Tag Archive: Stow-on-the-Wold

My last visit was in 2003 but that was on official business so it shouldn’t count. In 1986 and 2000, I was there. First as a student, the next as a tourist. Most things remained the same, but for the price of West End tickets. As a newbie watching musicals for the first time, I was very lucky to be there when Les Miserables first showed some 3 months before my arrival in 1986. With my student discount, it was a steal watching it and quite frankly, I was beyond awed. I’ve never seen the likes of it till then. I’ve watched it several times since, both in West End and Broadway, and even back in my home country. This Cameron Mackintosh was my new hero. Fast forward 2019. Ticket prices have spiralled. Lowest-priced musicals still hovered from £30 upwards. Some at £200 and up. And I mean really upwards. If you’re aiming to watch only one or 2, sure you can splurge. But not if you’re meaning to watch more. And so, rather than stay longer in London, we moved to stay nearly a week in Amsterdam and then another week in Brussels before heading back to London and onwards for 8 nights in Bath and The Cotswolds. We made many day trips from our chosen city base using trains, buses and vans. This is our Trip Summary from May 19 to June 12, 2019.




Day Trip from London: Stonehenge




DayTrips from Amsterdam


Zaanse Schans

Volendam & Marken

Delft & The Hague



Day Trips from Brussels




Back to UK


The Cotswolds

Day Trip to Cardiff, Wales

The Cotswolds

Always in my mind.
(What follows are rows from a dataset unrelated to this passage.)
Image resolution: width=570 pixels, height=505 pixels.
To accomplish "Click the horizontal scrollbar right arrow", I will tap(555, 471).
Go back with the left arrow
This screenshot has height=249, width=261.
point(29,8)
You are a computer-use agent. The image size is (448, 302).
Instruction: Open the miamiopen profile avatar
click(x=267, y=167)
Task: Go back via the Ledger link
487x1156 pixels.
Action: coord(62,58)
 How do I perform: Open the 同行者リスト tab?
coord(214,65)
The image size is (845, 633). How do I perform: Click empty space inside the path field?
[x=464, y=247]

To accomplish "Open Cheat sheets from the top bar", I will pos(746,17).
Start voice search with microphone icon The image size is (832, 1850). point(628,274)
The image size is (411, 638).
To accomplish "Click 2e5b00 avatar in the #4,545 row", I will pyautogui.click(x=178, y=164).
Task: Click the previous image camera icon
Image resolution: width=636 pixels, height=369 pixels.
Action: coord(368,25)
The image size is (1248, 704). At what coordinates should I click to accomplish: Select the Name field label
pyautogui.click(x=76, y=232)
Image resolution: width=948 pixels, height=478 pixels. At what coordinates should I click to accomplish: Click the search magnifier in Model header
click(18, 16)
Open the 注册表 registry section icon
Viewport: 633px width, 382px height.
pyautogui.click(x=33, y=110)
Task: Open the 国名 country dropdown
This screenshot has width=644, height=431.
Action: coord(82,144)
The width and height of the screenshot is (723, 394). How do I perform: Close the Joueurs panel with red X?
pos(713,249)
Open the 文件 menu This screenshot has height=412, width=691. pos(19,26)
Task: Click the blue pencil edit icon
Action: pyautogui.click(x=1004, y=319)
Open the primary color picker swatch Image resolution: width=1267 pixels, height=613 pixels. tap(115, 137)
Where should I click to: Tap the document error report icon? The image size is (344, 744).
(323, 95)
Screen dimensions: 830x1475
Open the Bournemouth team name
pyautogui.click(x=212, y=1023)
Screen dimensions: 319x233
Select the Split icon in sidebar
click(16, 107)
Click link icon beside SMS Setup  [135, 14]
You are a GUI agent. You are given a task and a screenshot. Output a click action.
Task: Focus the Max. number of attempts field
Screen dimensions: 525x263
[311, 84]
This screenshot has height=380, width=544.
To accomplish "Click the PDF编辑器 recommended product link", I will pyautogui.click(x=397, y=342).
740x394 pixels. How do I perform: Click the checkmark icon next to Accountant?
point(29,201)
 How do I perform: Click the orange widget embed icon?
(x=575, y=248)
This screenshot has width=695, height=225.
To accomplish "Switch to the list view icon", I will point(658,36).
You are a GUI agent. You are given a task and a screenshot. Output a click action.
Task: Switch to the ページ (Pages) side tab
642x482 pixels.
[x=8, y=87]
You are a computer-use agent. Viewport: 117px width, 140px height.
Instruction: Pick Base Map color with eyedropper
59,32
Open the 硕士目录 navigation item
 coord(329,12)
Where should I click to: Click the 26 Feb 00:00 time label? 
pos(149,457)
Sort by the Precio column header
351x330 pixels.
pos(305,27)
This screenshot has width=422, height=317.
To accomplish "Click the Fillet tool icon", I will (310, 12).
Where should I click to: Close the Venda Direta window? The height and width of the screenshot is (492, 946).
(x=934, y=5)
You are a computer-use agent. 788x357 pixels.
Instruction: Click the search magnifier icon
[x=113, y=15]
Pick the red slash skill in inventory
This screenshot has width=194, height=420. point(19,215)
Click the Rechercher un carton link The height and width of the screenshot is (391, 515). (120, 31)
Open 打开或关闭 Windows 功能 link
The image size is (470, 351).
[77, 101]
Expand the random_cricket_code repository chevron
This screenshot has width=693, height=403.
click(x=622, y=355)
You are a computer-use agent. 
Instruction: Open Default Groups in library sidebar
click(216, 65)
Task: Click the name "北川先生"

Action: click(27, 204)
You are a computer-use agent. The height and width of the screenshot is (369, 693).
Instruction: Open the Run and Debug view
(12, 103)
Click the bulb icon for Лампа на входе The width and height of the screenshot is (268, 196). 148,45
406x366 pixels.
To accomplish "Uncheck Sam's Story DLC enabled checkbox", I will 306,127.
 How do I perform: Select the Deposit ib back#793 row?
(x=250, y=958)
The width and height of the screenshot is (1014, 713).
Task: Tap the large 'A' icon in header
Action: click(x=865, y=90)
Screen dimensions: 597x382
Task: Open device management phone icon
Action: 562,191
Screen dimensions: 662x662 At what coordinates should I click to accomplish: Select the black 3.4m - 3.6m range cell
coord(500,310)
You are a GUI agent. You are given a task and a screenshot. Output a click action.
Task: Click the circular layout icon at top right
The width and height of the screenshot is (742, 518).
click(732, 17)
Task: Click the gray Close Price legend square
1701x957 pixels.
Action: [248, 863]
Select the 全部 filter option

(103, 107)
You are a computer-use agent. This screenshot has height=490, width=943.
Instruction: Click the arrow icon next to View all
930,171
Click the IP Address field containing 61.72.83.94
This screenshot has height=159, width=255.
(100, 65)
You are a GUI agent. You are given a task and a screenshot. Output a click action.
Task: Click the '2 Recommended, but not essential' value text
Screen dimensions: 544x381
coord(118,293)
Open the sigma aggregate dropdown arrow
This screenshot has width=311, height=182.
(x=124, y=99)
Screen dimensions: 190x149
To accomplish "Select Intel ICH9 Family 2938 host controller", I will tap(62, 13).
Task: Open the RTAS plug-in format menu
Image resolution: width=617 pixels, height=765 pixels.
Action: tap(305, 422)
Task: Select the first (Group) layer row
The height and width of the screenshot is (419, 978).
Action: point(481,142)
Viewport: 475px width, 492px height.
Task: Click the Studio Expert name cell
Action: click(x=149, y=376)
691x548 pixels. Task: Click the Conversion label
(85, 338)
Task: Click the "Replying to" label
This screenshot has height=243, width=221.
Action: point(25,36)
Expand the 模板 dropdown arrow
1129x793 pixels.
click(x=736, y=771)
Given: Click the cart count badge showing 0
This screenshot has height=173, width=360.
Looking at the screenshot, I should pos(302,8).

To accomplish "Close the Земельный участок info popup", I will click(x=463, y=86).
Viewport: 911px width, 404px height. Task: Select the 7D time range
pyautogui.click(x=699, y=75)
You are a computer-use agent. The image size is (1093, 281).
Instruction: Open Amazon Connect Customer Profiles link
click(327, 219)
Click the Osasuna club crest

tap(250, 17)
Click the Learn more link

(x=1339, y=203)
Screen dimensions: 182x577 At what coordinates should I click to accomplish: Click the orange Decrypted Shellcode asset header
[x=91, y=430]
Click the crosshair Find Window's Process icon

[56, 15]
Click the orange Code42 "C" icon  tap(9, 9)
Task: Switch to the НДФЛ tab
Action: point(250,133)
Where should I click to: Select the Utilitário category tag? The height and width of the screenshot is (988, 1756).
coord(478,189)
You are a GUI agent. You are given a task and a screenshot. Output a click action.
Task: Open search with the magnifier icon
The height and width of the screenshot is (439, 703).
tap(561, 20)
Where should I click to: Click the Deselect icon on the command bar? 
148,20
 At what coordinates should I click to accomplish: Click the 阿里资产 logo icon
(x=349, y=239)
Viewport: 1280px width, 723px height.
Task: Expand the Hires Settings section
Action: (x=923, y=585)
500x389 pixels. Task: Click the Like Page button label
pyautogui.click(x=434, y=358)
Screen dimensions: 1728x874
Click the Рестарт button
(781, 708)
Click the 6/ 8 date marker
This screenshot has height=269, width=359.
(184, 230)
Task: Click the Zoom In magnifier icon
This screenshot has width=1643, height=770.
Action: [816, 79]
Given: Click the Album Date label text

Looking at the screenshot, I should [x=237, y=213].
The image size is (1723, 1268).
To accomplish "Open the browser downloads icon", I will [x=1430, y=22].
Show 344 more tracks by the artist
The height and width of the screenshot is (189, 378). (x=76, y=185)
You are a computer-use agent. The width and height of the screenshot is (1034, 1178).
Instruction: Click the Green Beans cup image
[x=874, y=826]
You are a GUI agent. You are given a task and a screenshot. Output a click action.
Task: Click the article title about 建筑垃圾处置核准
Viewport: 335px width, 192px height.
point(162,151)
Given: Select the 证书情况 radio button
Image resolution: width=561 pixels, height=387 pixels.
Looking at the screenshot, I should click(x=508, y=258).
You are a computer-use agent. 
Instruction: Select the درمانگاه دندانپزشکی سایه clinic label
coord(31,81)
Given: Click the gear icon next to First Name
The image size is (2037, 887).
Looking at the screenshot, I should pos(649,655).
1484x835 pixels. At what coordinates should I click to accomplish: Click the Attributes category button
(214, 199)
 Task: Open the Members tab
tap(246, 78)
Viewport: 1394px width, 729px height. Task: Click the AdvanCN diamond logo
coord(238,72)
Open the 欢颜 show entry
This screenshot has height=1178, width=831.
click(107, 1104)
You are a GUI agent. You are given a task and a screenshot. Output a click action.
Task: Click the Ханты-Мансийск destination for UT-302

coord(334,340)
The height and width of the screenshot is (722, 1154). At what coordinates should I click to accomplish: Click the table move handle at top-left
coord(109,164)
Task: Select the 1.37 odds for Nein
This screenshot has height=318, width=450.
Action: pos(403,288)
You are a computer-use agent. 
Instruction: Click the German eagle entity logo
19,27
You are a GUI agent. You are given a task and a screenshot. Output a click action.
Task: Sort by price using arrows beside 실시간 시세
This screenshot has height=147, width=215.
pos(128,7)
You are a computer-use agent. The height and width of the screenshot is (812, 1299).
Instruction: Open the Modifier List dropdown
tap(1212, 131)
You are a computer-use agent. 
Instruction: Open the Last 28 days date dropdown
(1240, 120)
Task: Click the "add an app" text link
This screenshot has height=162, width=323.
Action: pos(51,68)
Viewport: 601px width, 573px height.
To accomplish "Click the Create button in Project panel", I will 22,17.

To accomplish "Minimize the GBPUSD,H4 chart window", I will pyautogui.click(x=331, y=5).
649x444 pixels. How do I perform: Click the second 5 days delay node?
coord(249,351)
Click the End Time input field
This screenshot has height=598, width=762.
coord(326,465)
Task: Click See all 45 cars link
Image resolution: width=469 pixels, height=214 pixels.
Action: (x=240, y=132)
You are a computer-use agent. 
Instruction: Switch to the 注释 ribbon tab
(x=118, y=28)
Always in my list. Been to Stratford-upon-Avon on its north side, and south of it, Bath, but never stepped into the real Cotswolds territory. Until now. Time well spent in the English Countryside. In some places, time stood still. The honey-coloured stone cottages, the centuries-old market halls, “wool churches” and biscuit-hued houses with dry stone wall fences. So lovely!

Castle Combe




Arlington Row in Bibury


Tetbury and Cirencester

And finally, Chippenham, where the wedding was held. The reason why we’re here. The Lost Orangery in Euridge Manor was the perfect venue for such a fairytale wedding.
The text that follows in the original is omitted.